Breakthrough Assessment

6/10 Collab-RAG presents a solid, practically motivated contribution by formalizing a cost-effective white-box/black-box collaboration loop for RAG, but the core components (query decomposition, iterative feedback, RAG) are individually well-established; the novelty lies in their integration and the mutual-training dynamic rather than a paradigm shift.

Methodology

The SLM decomposes an incoming complex multi-hop question into a sequence of simpler sub-questions, each of which is used to independently retrieve relevant documents from the knowledge source.
The black-box LLM receives the sub-questions along with their retrieved contexts and generates intermediate and final answers, also producing feedback signals (e.g., correctness, coherence of decomposition) that are sent back to the SLM.
The SLM is fine-tuned using the feedback signals from the black-box LLM as supervision, iteratively improving its decomposition capability without requiring labeled decomposition data from frontier models.

System Components

White-Box SLM Decomposer

A small (e.g., 3B parameter), fully trainable language model that breaks complex queries into ordered sub-questions to improve retrieval precision and simplify downstream reasoning.

Retrieval Module

A standard document retriever that fetches relevant passages for each sub-question individually, reducing noise compared to retrieving for the full complex query at once.

Black-Box LLM Reasoner

A frozen, API-accessible large language model that synthesizes retrieved sub-question contexts into final answers and generates feedback on decomposition quality for SLM training.

Feedback-Driven Training Loop

A training pipeline that uses the black-box LLM's feedback signals as supervision to fine-tune the SLM's decomposition policy, replacing the need for expensive frontier LLM distillation.

Results

Benchmark	Best Baseline (Black-box / SLM FT)	Collab-RAG	Delta
Avg. over 5 multi-hop QA datasets	Baseline methods	Collab-RAG	+1.8% to +14.2%
Question Decomposition Quality	Frozen 32B LLM	Fine-tuned 3B SLM (Collab-RAG)	3B surpasses 32B frozen
Generalization across black-box LLMs	Single-LLM tuned methods	Collab-RAG	Strong cross-LLM generalization

Key Takeaways

Practitioners can achieve strong multi-hop QA performance with a small (3B) fine-tuned decomposer paired with any capable black-box LLM API, avoiding the cost and access requirements of frontier model distillation.
Separating query decomposition (white-box, trainable) from final reasoning (black-box, frozen) is an effective architectural pattern for RAG systems dealing with complex, multi-step questions.
The framework generalizes across multiple black-box LLMs, making it a flexible drop-in improvement for teams already using commercial LLM APIs, with the open-source SLM component being the only trained artifact to maintain.

Abstract

Retrieval-Augmented Generation (RAG) systems often struggle to handle multi-hop question-answering tasks accurately due to irrelevant context retrieval and limited complex reasoning capabilities.
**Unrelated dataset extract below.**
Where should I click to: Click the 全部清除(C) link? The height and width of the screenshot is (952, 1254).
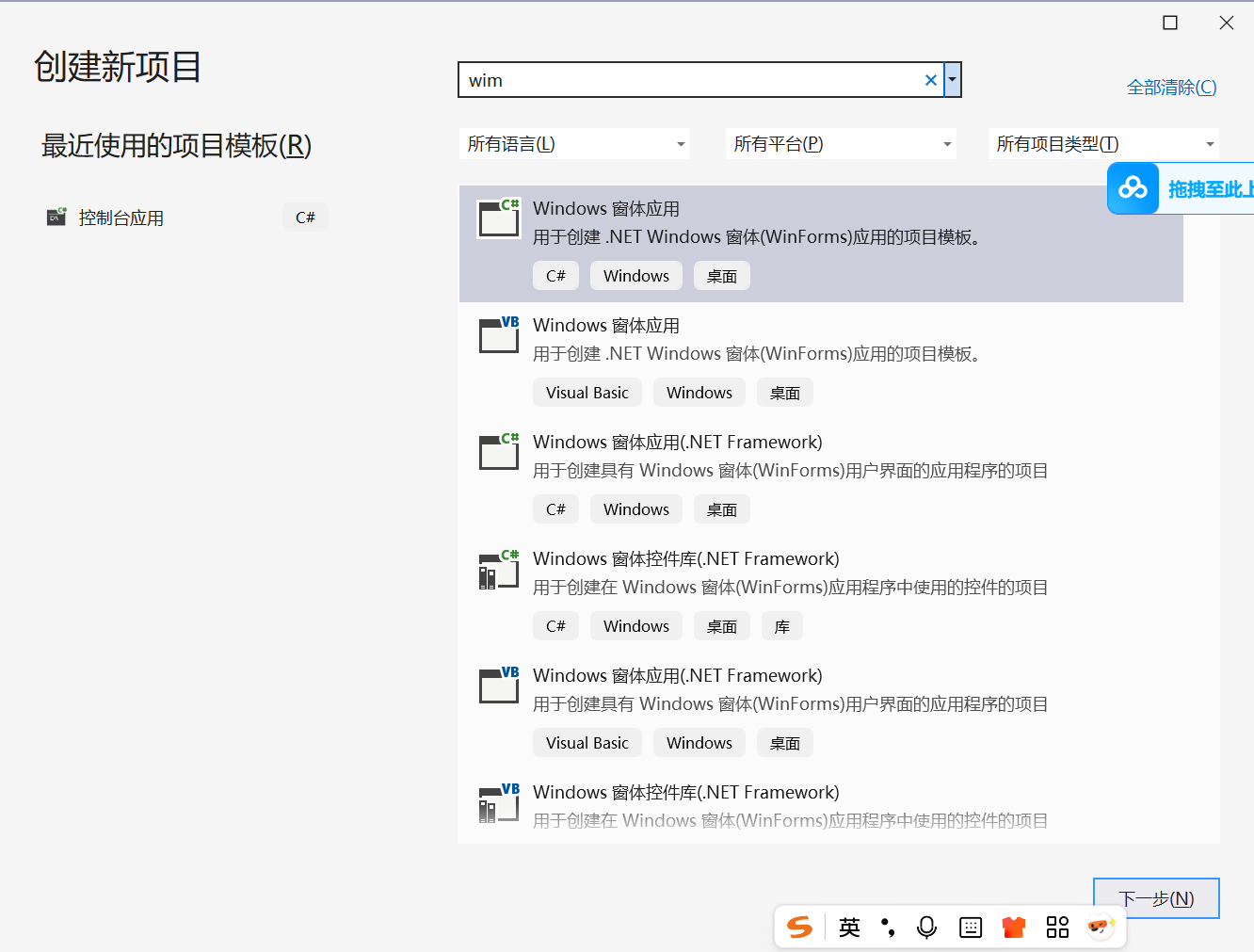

We introduce Collab-RAG, a collaborative training framework that leverages mutual enhancement between a white-box small language model (SLM) and a blackbox large language model (LLM) for RAG. Specifically, the SLM decomposes complex queries into simpler sub-questions, thus enhancing the accuracy of the retrieval and facilitating more effective reasoning by the black-box LLM. Concurrently, the black-box LLM provides feedback signals to improve the SLM's decomposition capability. We observe that Collab-RAG relies solely on supervision from an affordable black-box LLM without additional distillation from frontier LLMs, yet demonstrates strong generalization across multiple black-box LLMs. Experimental evaluations across five multi-hop QA datasets demonstrate that Collab-RAG substantially outperforms existing black-box-only and SLM fine-tuning baselines by 1.8%-14.2% on average. In particular, our fine-tuned 3B SLM surpasses a frozen 32B LLM in question decomposition, highlighting the efficiency of Collab-RAG in improving reasoning and retrieval for complex questions. The code of Collab-RAG is available on https://github.com/ritaranx/Collab-RAG/.